Required work
Please copy each line of the listing that includes the string "will".

Data for this exercise

-- -- --

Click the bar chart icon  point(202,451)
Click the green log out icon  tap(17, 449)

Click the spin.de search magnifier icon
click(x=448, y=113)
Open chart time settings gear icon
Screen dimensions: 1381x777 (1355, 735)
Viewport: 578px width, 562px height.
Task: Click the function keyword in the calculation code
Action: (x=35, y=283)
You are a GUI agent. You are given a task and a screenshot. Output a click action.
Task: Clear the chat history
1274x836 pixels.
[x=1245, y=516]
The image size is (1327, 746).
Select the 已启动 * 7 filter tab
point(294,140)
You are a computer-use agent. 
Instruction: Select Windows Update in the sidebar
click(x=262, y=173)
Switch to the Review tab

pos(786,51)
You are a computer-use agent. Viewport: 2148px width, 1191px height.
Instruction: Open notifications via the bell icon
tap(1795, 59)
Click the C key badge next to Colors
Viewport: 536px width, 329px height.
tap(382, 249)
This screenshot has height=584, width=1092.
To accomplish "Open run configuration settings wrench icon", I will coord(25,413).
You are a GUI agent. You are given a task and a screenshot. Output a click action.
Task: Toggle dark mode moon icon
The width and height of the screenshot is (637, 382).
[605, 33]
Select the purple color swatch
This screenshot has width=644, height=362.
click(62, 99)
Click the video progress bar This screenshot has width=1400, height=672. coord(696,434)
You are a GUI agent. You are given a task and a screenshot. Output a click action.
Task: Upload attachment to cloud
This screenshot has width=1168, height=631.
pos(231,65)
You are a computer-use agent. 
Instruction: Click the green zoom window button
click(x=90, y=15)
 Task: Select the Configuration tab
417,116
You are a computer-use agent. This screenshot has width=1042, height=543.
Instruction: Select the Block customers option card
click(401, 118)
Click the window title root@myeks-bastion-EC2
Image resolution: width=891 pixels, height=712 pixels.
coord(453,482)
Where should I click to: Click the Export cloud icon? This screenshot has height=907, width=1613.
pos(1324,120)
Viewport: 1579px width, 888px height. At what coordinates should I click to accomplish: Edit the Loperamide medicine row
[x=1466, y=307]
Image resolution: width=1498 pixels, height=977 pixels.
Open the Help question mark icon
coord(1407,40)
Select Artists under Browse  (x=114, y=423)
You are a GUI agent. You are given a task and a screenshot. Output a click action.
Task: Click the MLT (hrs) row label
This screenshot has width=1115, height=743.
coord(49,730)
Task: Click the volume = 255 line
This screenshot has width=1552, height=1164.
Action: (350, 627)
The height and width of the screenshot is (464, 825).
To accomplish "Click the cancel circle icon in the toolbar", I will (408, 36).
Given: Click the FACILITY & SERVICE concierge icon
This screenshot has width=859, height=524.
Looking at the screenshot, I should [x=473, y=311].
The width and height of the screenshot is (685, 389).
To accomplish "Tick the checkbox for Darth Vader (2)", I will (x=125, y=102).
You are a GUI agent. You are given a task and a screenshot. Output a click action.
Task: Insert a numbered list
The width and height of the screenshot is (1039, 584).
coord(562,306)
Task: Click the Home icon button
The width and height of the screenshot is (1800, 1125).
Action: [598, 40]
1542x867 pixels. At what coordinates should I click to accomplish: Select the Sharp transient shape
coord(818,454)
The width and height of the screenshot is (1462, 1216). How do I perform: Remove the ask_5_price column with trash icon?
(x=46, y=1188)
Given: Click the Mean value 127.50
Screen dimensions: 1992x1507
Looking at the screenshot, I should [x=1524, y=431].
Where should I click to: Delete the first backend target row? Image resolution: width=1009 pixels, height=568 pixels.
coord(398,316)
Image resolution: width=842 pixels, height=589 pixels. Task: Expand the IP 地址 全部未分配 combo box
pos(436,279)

-- -- --

Finished exercise
To accomplish "Open run configuration settings wrench icon", I will coord(25,413).
To accomplish "Click the cancel circle icon in the toolbar", I will (408, 36).
To accomplish "Tick the checkbox for Darth Vader (2)", I will (x=125, y=102).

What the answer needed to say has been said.